Les études coûtèrent $500 millions à elles seules et le développement dix fois plus… C’est l’usine de semi-conducteurs qui consomma le plus de ressources (les ateliers d’assemblage classiques coûtaient $120 le mètre carré mais la nouvelle « salle blanche » allait demander plus de $450 pour la même surface !) mais cet énorme investissement assura l’avenir d’IBM dans ce domaine pendant des années.

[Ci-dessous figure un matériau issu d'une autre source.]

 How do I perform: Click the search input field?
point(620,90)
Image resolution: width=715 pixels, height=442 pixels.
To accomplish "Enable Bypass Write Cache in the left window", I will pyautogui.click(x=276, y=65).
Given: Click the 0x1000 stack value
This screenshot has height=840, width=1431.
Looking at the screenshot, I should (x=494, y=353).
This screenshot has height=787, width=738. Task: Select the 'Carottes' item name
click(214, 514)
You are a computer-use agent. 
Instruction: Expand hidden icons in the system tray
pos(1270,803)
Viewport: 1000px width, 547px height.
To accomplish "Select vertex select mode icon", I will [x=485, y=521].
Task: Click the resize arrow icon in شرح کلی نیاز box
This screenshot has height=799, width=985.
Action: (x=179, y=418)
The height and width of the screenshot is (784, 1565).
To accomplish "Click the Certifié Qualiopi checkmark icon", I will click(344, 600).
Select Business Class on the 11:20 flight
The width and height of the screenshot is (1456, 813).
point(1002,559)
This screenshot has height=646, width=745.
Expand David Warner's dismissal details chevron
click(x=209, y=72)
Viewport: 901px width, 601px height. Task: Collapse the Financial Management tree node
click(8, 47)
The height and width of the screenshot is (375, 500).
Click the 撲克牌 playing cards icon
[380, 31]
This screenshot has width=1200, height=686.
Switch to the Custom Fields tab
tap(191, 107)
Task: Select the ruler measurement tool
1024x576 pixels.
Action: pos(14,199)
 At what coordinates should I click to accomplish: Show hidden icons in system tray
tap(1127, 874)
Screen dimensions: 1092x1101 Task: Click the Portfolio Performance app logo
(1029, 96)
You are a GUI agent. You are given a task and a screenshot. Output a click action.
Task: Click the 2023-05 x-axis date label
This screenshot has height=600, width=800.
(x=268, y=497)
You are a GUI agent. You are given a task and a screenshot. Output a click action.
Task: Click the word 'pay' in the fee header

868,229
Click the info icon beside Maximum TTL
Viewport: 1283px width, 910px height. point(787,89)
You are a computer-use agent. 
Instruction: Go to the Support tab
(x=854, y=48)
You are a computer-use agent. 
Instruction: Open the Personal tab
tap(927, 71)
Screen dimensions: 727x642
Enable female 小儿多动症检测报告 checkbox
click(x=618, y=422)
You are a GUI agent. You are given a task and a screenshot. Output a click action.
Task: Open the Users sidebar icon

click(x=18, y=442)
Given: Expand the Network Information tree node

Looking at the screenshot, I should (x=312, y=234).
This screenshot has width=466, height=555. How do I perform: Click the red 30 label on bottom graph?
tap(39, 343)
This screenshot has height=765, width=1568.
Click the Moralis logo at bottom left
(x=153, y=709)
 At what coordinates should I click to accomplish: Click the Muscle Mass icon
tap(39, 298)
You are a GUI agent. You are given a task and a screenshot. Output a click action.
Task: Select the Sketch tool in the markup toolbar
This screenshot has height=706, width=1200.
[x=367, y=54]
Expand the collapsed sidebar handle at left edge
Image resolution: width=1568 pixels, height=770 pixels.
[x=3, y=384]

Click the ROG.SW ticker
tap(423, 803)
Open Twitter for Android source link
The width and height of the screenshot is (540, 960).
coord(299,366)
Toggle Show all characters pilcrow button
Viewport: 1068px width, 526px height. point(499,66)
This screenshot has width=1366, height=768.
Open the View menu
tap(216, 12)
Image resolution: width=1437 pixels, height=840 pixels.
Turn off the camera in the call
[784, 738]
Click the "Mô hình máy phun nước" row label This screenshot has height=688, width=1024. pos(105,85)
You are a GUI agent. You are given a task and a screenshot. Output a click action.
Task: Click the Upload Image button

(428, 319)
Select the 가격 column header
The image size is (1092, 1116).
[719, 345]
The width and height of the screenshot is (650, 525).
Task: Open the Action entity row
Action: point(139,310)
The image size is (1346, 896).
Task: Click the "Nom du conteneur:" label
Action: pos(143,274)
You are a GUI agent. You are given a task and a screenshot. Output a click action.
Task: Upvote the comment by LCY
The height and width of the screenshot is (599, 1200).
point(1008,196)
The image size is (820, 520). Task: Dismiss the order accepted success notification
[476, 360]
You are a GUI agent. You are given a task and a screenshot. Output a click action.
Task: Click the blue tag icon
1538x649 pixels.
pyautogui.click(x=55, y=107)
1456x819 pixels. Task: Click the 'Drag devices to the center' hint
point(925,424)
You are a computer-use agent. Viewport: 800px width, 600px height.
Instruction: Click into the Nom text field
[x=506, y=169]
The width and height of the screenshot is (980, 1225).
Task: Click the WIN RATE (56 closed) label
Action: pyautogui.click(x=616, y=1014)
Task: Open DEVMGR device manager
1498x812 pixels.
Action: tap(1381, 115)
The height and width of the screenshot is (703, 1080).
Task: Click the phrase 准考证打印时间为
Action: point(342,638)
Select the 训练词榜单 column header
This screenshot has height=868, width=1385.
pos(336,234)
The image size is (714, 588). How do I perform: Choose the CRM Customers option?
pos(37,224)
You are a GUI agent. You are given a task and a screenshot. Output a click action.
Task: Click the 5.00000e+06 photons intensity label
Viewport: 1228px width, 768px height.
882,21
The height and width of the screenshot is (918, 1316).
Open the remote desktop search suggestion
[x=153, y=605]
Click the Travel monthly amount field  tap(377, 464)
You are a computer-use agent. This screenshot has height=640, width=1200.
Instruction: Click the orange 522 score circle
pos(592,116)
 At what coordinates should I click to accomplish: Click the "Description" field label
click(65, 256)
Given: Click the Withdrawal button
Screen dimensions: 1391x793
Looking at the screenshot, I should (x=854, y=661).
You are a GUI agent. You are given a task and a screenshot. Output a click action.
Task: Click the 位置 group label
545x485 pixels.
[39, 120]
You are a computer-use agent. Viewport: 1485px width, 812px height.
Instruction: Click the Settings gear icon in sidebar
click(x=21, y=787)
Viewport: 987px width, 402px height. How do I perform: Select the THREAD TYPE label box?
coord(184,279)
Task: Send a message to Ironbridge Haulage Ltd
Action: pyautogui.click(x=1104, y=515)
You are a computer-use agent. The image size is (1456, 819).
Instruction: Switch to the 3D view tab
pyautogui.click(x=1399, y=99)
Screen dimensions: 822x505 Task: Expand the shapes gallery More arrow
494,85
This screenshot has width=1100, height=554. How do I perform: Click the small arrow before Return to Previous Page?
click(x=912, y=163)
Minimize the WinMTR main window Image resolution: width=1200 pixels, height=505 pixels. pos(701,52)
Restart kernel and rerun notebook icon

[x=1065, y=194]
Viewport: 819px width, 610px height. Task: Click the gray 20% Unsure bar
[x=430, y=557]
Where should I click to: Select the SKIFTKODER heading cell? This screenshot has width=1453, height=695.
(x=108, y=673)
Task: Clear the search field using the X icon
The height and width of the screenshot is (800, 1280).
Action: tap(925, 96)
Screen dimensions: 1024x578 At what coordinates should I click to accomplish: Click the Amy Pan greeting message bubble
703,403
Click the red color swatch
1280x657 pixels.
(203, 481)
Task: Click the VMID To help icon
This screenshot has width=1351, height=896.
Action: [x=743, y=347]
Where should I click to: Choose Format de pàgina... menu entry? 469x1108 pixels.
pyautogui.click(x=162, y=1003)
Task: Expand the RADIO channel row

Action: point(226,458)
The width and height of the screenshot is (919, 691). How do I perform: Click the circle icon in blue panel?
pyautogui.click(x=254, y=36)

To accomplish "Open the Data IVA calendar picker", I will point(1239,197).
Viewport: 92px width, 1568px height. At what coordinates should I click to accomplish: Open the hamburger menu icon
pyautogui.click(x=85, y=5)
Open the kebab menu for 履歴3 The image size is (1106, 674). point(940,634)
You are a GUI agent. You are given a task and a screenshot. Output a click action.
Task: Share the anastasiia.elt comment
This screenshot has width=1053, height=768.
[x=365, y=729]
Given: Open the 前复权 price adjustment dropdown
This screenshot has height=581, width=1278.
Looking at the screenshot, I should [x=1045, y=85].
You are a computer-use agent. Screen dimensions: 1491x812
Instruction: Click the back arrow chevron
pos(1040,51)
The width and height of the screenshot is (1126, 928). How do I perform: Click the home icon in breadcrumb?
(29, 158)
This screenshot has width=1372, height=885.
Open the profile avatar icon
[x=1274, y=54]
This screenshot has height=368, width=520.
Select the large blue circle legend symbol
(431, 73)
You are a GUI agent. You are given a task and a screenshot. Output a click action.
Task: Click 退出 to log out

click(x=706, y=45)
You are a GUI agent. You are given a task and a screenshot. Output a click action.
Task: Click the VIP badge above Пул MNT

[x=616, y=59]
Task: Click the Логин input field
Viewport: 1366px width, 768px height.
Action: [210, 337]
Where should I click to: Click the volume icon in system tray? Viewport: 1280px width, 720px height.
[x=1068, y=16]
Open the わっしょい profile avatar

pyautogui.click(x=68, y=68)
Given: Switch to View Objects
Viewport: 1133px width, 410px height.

IBM fait un pari risqué avec le 360
Ce projet pharaonique était vraiment un « quitte ou double » pour la compagnie mais la direction de l’époque était consciente qu’elle n’avait pas le choix. Fin 63, le développement était en plein boom et la direction commença à réfléchir à la question du lancement… Fallait-il annoncer l’ensemble de la famille de systèmes en une seule fois ou, plus prudemment, faire une série d’annonces progressivement ?
La première option était spectaculaire et assurait un impact maximum mais elle était aussi la plus risquée : face à cette nouveauté, les clients risquaient de délaisser les anciens systèmes complètement (et en particulier le 1401 qui était le hit de Big Blue à ce moment-là) !
Heureusement pour le management d’IBM, c’est un événement extérieur qui trancha le dilemme…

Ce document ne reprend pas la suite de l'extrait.